Media release: Delay of overdue trust tax reform unacceptable

The Tax Institute has called on the Federal Government to recommit to the fundamentally important area of trust tax reform after months of eerie silence and further delays.

According to Robert Jeremenko, Senior Tax Counsel at The Tax Institute, ongoing uncertainty around trust taxation is one of the top reform issues for tax professionals in Australia and the delay in implementing reforms is unacceptable.

"According to their own timeline, the Government had committed to release its policy design paper by May this year.

"Instead the process is already behind schedule creating greater uncertainty over a complex, cumbersome and critically out-of-date area of the tax system.

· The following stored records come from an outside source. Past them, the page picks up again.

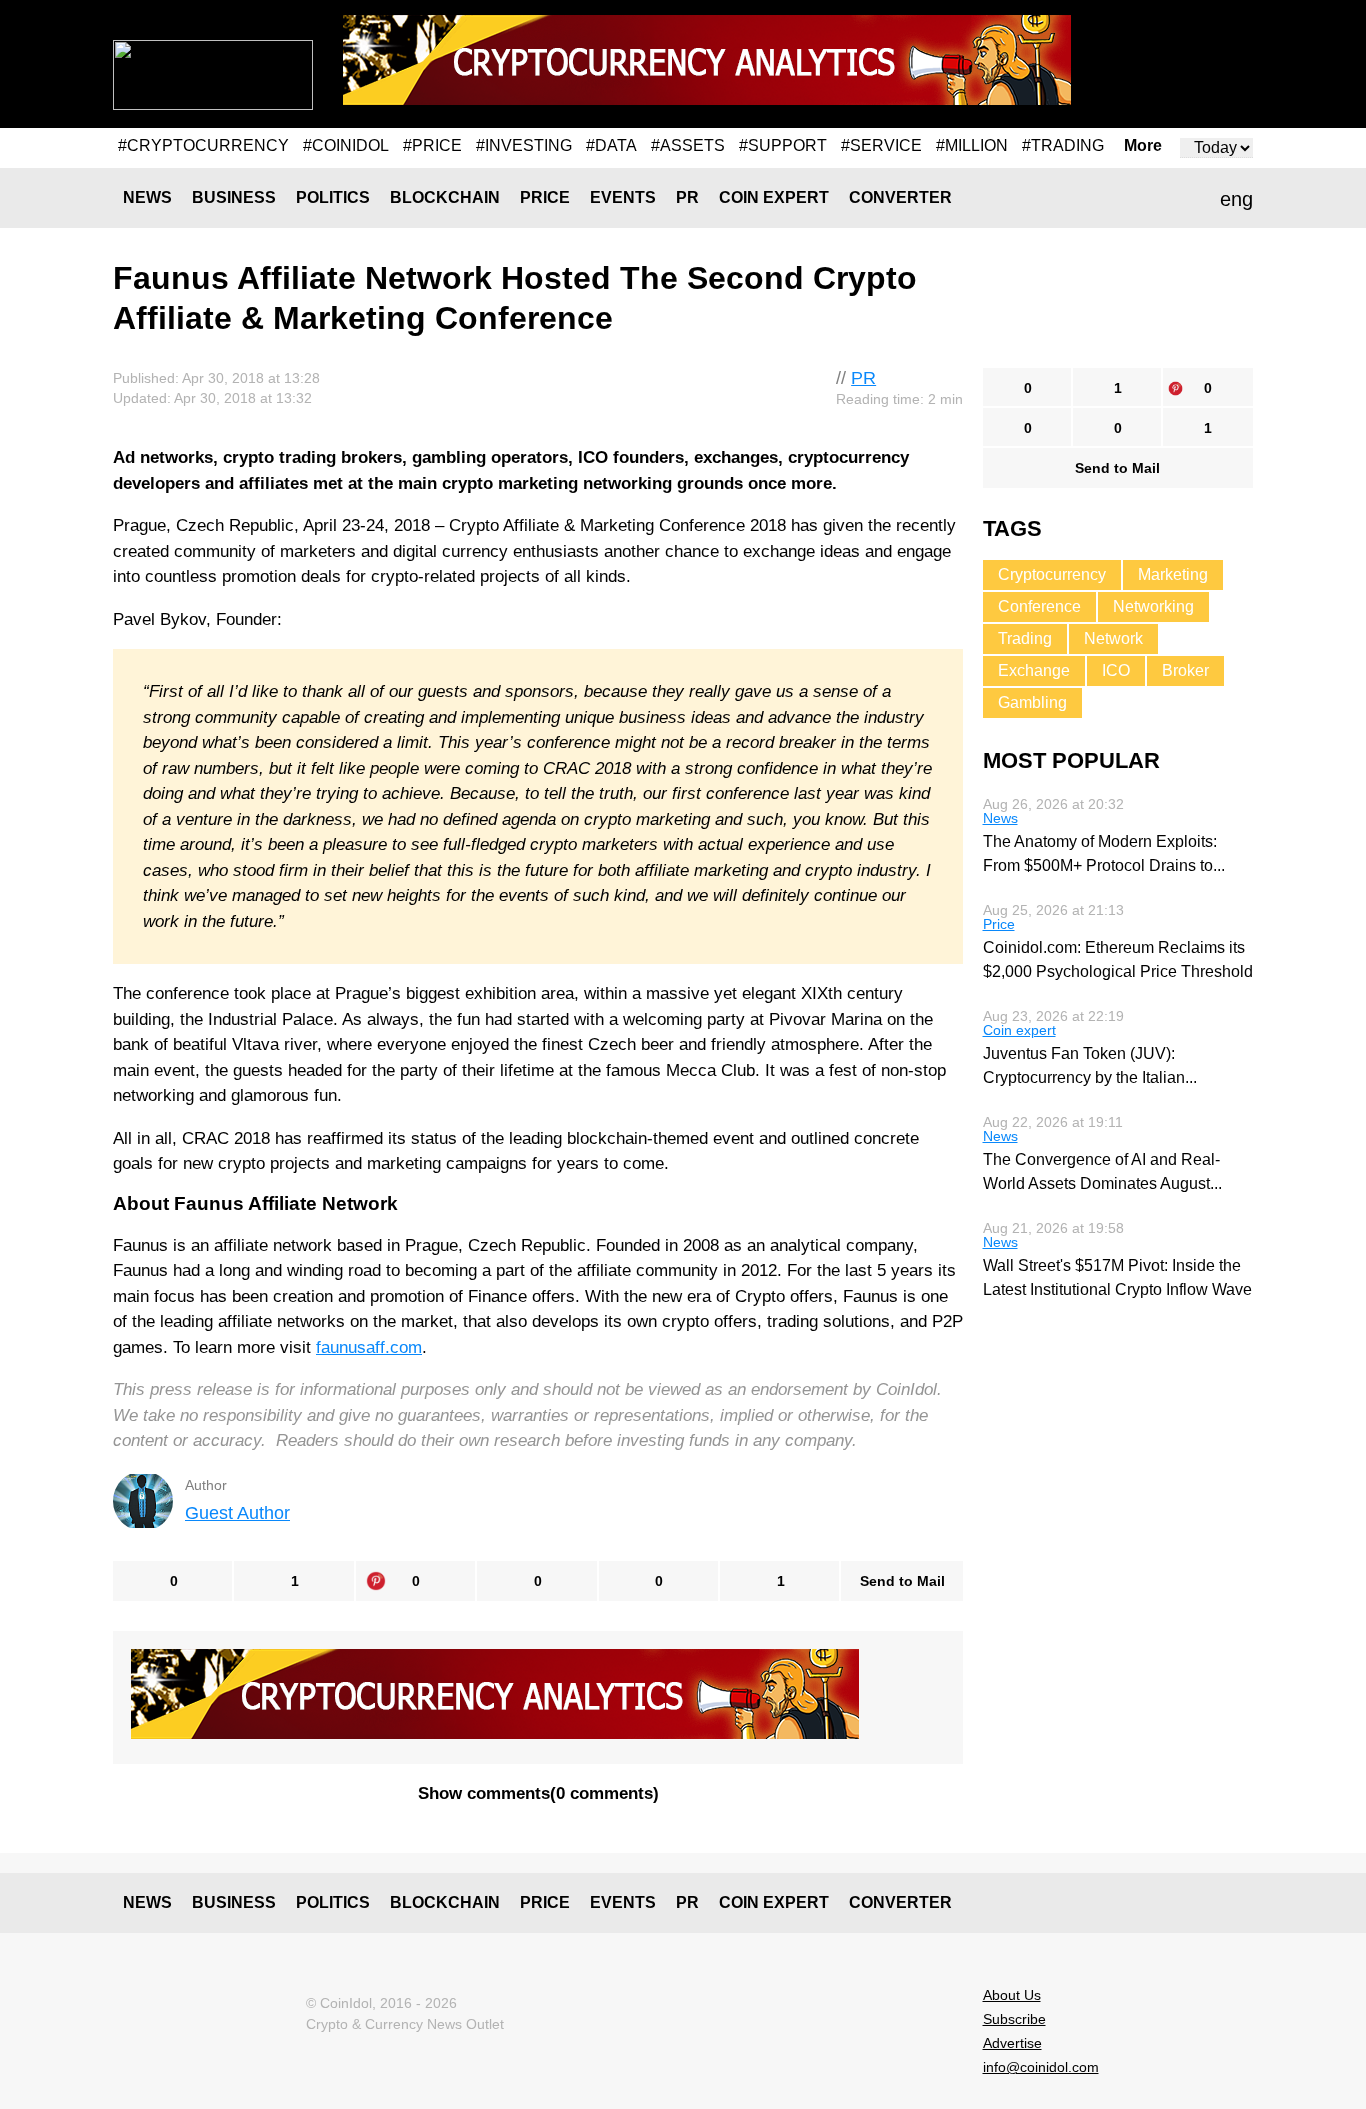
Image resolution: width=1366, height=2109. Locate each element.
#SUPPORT (783, 145)
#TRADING (1063, 145)
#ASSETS (688, 145)
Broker (1185, 670)
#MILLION (972, 145)
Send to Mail (902, 1581)
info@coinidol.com (1041, 2067)
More (1143, 146)
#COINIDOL (346, 145)
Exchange (1034, 670)
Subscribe (1014, 2019)
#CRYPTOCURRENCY (203, 145)
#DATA (611, 145)
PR (687, 197)
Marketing (1173, 574)
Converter (900, 197)
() (538, 1793)
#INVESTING (524, 145)
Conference (1039, 606)
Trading (1025, 638)
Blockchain (445, 197)
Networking (1153, 606)
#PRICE (432, 145)
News (147, 197)
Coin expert (774, 197)
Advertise (1012, 2043)
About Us (1012, 1995)
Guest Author (237, 1513)
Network (1113, 638)
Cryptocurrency (1052, 574)
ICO (1116, 670)
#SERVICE (881, 145)
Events (623, 197)
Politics (333, 197)
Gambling (1032, 702)
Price (545, 197)
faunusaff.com (369, 1347)
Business (234, 197)
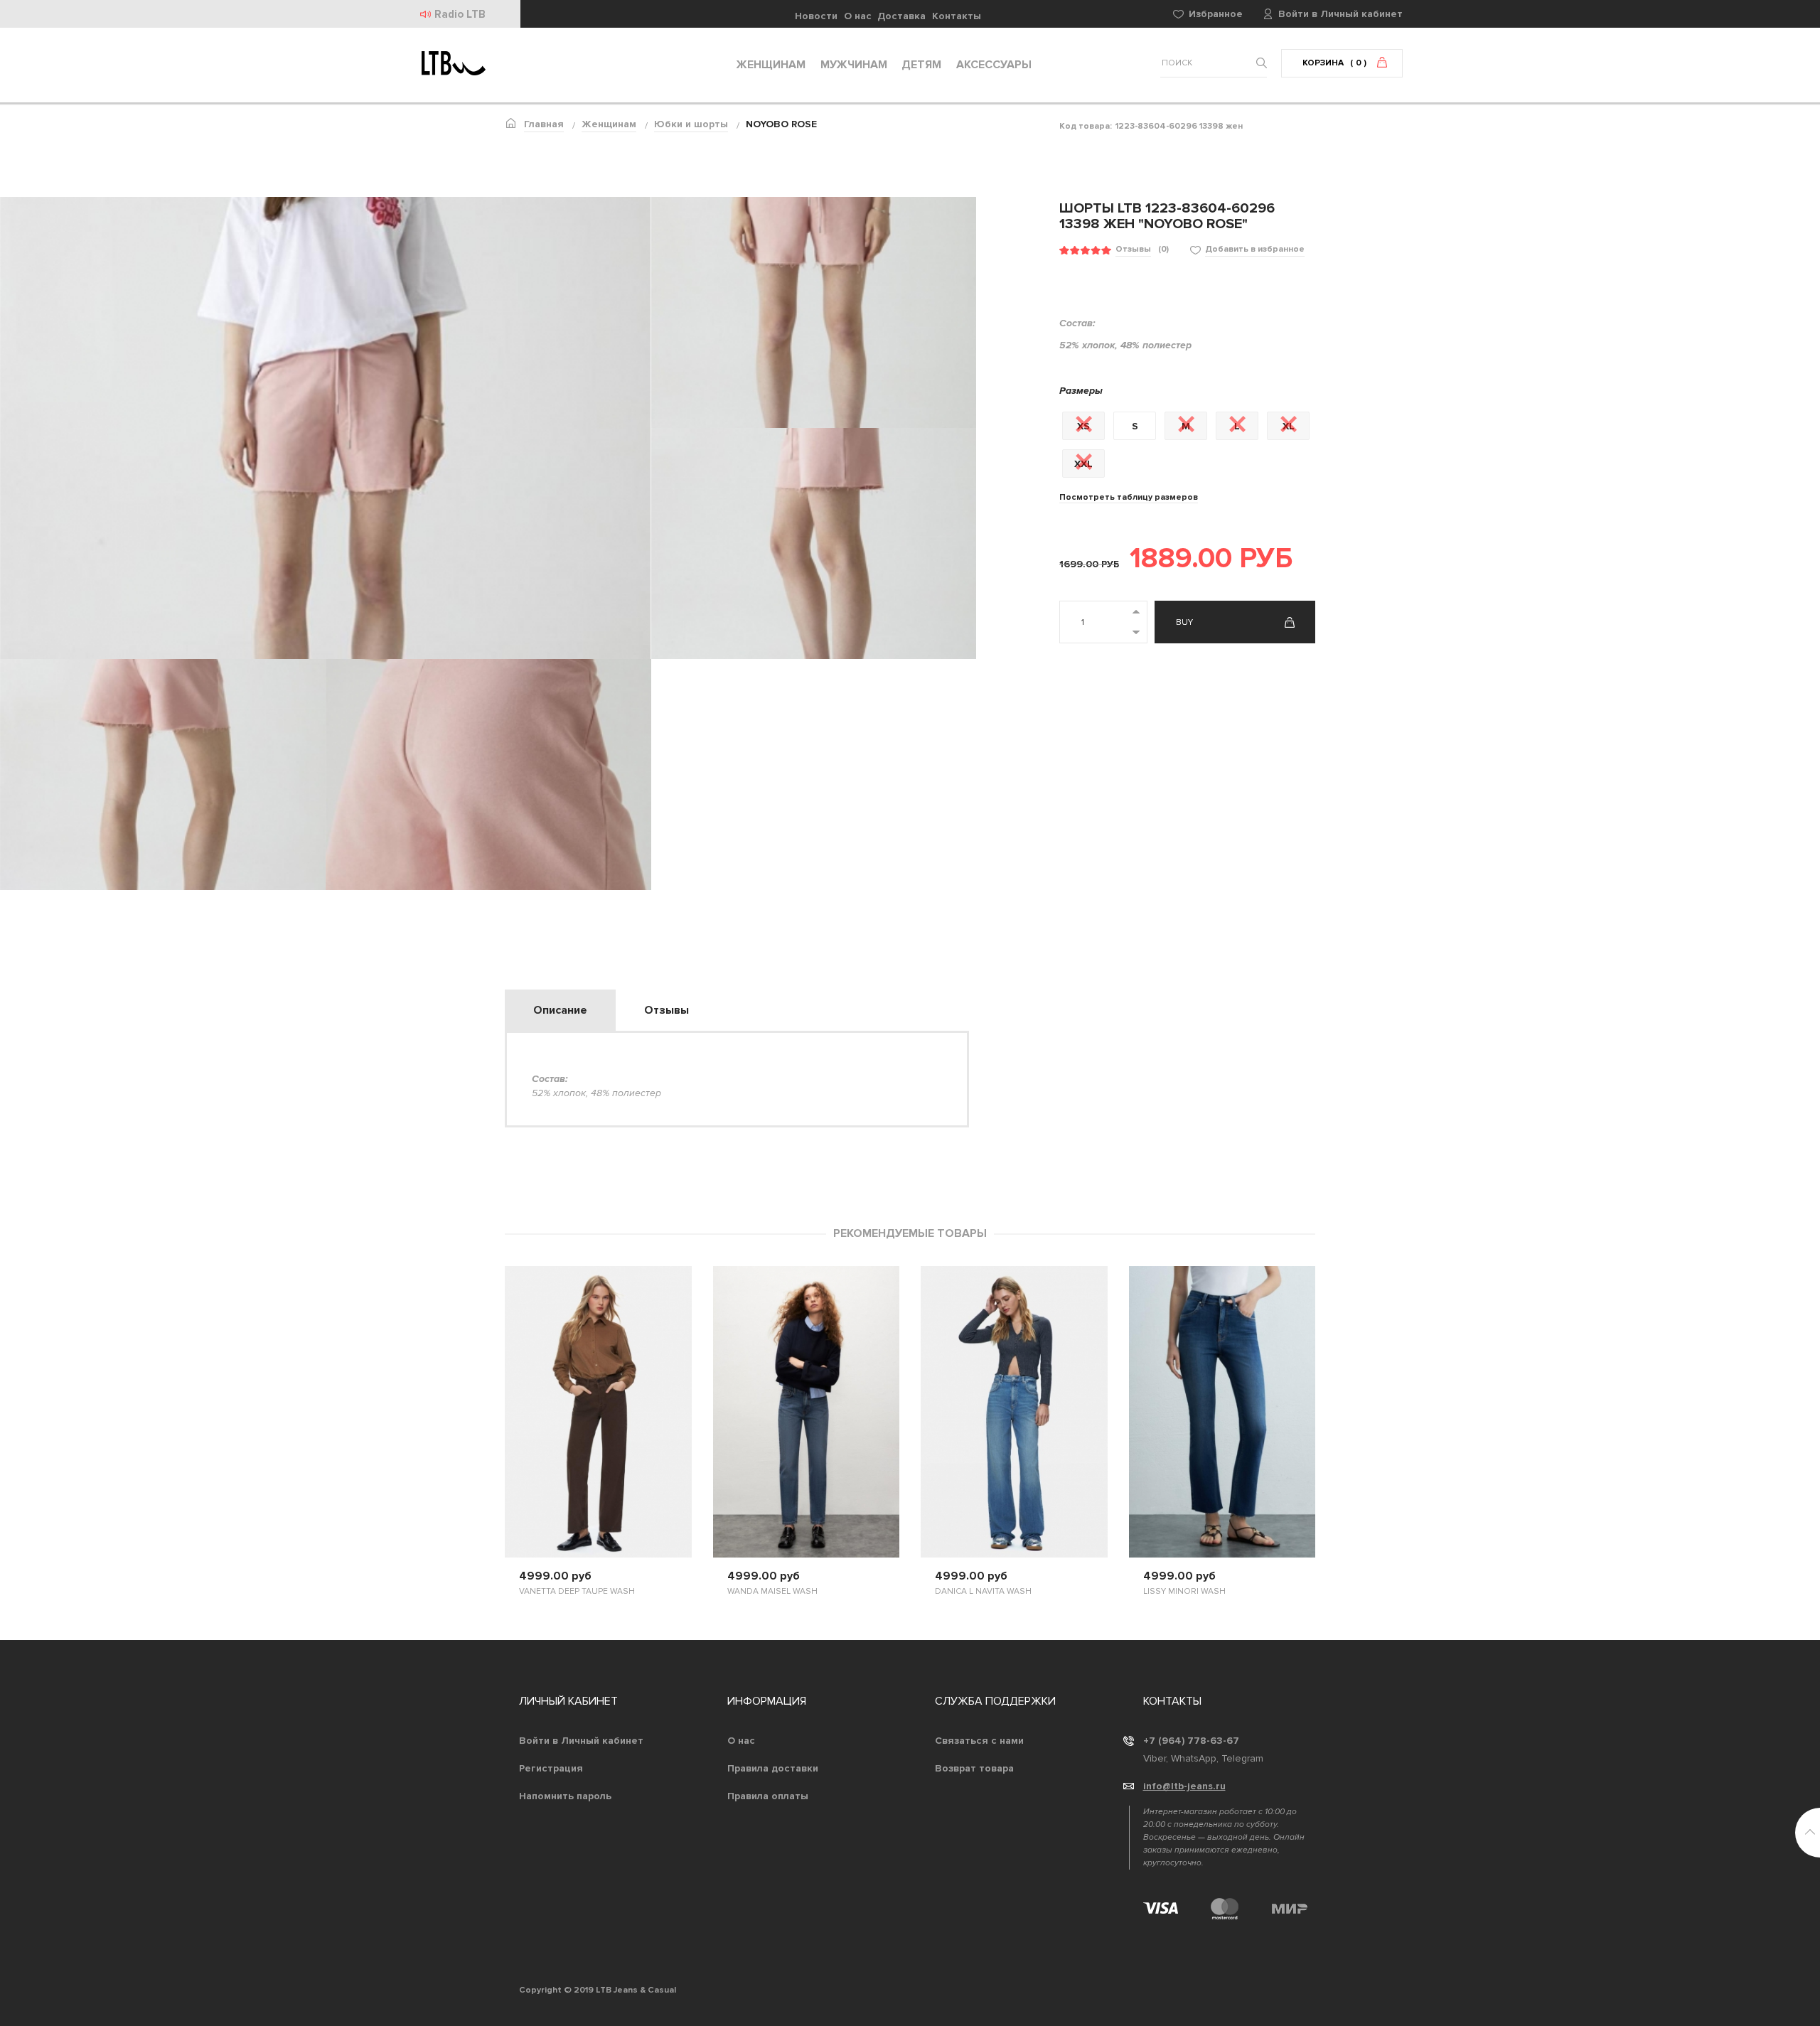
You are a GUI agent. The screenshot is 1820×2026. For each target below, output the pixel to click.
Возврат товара (974, 1768)
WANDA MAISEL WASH (772, 1591)
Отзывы (1133, 249)
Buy (1184, 622)
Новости (816, 16)
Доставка (901, 16)
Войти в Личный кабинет (581, 1741)
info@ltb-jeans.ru (1184, 1786)
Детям (921, 65)
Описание (560, 1010)
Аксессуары (994, 65)
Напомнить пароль (565, 1796)
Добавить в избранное (1255, 249)
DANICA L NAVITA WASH (983, 1591)
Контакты (956, 16)
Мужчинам (853, 65)
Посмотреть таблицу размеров (1128, 497)
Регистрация (551, 1768)
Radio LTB (460, 14)
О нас (858, 16)
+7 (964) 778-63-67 (1191, 1741)
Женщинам (771, 65)
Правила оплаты (767, 1796)
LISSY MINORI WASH (1184, 1591)
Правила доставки (772, 1768)
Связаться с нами (979, 1741)
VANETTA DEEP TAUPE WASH (577, 1591)
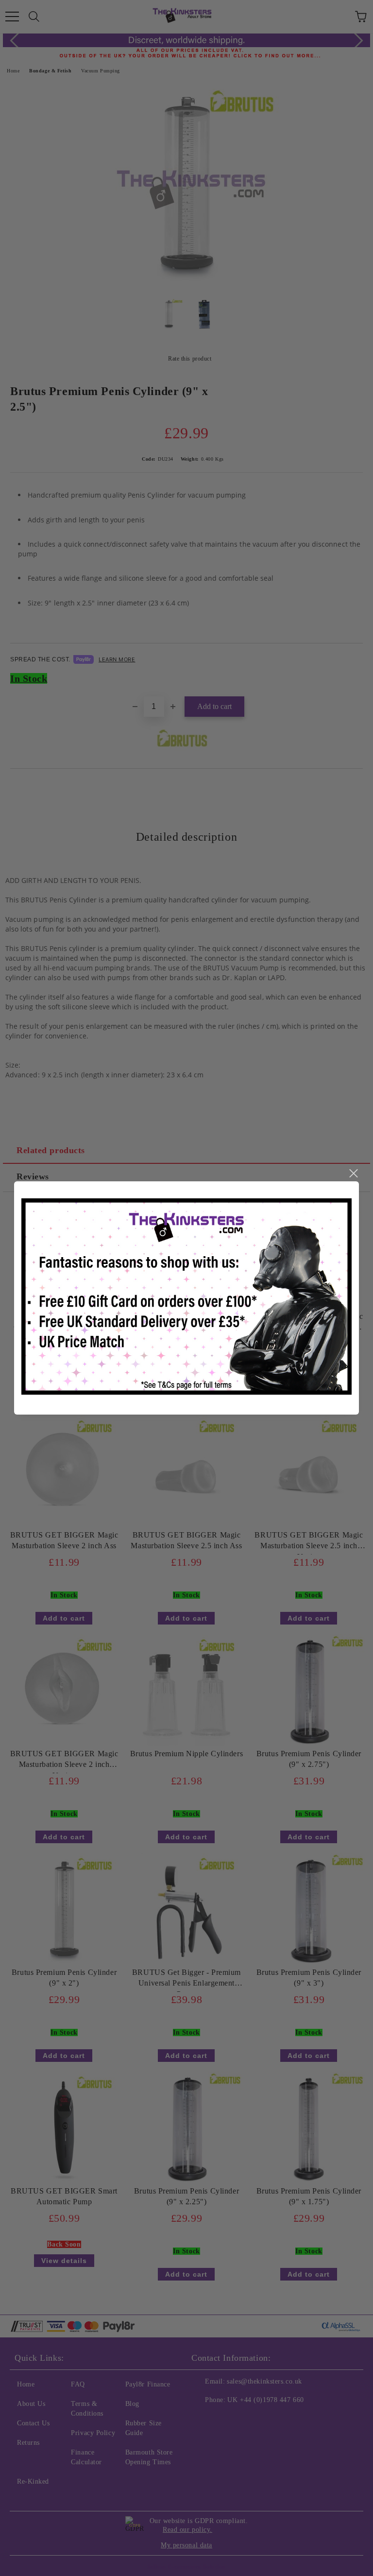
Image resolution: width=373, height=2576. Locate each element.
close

"Since the release of the initial Consultation Paper in November 2011, the reform has largely stalled to the detriment of a significant number of taxpayers dealing with ongoing complexity and uncertainty."

"In light of Treasury’s resource-constraints, it is disappointing to see the lack of focus on a reform that will assist taxpayers by reducing their compliance burden."

"The Tax Institute calls on the Federal Government to end the radio silence and show renewed commitment to this reform project by immediately releasing a revised timeline, thereby providing greater certainty to Australian tax professionals and bringing this critical area of taxation into the 21st Century," he said.

The findings in the recent Greenhatch case serve to again remind us of the overly-complex nature of the taxation on trusts.

"Such recent Court decisions have highlighted the ongoing compliance difficulties faced by the 600,000 trusts in Australia, many of which are used by charities, individuals and small to medium businesses. These compliance difficulties often have far-reaching and adverse implications for many Australians, clearly illustrating the urgent need for reform in this area."

The Tax Institute is Australia’s leading professional association in tax. Its 13,000 members include tax agents, accountants and lawyers as well as tax practitioners in corporations, government and academia.